At the Edge of Time: Exploring the Mysteries of Our Universe's First Seconds By Dan Hooper & Narrated by Graham Winton
A new look at the first few seconds after the Big Bang - and how continuing research into these moments may transform cosmology and physics. Scientists in the past few decades have made crucial discoveries about how our cosmos evolved over the past 13.8 billion years. But there remains a critical gap in our knowledge: We still know very little about what happened in the first seconds after the Big Bang. At the Edge of Time focuses on what we have recently learned and are still striving to understand about this most essential and mysterious period of time at the beginning of cosmic history. Taking listeners into the remarkable world of cosmology, Dan Hooper describes many of the extraordinary and perplexing questions that scientists are asking about the origin and nature of our world. Hooper examines how we are using the Large Hadron Collider and other experiments to recreate the conditions of the Big Bang and test promising theories for how and why our universe came to contain so much matter and so little antimatter. We may be poised to finally discover how dark matter was formed during our universe's first moments, and, with new telescopes, we are also lifting the veil on the era of cosmic inflation, which led to the creation of our world as we know it. Wrestling with the mysteries surrounding the initial moments that followed.

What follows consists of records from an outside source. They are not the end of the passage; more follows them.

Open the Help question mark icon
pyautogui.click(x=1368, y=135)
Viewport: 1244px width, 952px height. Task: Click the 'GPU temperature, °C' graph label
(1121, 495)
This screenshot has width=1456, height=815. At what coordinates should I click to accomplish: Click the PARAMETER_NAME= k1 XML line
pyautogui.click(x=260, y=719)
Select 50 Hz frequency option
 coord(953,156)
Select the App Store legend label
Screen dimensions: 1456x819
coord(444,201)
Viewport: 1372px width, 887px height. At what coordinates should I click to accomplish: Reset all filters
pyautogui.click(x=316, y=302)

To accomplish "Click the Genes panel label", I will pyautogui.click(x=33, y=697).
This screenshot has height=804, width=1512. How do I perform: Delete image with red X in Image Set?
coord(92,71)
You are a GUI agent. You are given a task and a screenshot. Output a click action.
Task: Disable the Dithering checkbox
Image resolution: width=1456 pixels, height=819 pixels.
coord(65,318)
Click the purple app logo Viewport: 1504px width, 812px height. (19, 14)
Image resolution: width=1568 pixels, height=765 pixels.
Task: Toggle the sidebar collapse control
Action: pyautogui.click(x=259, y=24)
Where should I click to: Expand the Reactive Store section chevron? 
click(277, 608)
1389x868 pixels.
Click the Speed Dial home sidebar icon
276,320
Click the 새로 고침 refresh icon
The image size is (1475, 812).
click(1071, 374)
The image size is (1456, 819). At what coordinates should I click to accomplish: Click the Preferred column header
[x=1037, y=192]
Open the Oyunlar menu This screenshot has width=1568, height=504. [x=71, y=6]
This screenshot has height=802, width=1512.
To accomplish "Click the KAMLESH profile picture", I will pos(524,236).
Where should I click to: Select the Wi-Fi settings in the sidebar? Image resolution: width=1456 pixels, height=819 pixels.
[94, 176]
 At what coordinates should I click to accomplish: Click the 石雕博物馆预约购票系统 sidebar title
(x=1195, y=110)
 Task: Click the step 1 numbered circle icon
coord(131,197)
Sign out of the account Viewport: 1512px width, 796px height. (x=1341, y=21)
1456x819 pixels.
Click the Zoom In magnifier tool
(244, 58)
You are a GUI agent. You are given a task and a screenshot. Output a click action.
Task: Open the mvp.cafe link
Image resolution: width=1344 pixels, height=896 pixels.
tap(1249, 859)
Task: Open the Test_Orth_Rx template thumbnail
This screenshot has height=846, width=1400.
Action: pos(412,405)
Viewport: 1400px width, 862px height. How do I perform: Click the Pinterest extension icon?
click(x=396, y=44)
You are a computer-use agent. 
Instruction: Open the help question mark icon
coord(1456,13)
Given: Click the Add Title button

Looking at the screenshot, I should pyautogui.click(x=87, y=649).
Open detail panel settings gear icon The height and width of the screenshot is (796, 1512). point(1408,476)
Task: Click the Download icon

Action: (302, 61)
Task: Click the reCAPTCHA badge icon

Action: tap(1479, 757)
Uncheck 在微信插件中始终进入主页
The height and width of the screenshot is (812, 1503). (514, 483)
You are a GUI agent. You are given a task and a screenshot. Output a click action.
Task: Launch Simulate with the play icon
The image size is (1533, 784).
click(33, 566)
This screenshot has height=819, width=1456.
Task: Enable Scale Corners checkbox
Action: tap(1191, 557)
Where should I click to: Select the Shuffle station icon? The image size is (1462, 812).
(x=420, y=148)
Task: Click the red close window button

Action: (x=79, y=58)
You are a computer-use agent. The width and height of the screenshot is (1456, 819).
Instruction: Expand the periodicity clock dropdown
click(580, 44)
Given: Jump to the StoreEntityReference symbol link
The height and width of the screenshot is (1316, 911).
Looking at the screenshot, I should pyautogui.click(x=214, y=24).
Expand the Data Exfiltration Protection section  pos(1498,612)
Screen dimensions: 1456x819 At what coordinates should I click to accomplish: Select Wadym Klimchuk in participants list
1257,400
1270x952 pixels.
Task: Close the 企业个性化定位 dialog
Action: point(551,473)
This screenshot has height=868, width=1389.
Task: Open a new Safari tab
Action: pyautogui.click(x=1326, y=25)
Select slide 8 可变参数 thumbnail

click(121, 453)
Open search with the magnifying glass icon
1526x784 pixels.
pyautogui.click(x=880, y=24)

The Bookshop: A History of the American Bookstore By Evan Friss & Narrated by Jay Myers
An affectionate and engaging history of the American bookstore and its central place in American cultural life, from department stores to indies, from highbrow dealers trading in first editions to sidewalk vendors, and from chains to special-interest community destinations
Bookstores have always been unlike any other kind of store, shaping readers and writers, and influencing our tastes, thoughts, and politics. They nurture local communities while creating new ones of their own. Bookshops are powerful spaces, but they are also endangered ones. In The Bookshop, we see the stakes: what has been, and what might be lost.
Evan Friss’s history of the bookshop draws on oral histories, archival collections, municipal records, diaries, letters, and interviews with leading booksellers to offer a fascinating look at this institution beloved by so many. The story begins with Benjamin Franklin’s first bookstore in Philadelphia and takes us to a range of booksellers including the Strand, Chicago’s Marshall Field & Company, the Gotham Book Mart, specialty stores like Oscar Wilde and Drum and Spear, sidewalk sellers of used books, Barnes & Noble, Amazon Books, and Parnassus. The Bookshop is also a history of the leading figures in American bookselling, often impassioned eccentrics, and a history of how books have been marketed and sold over the course of more than two centuries—including, for example, a 3,000-pound elephant who signed books at Marshall Field’s in 1944.
The Bookshop is a love letter to bookstores, a charming chronicle for anyone who cherishes these sanctuaries of literature, and essential reading to understand how these vital institutions have shaped American life—and why we still need them.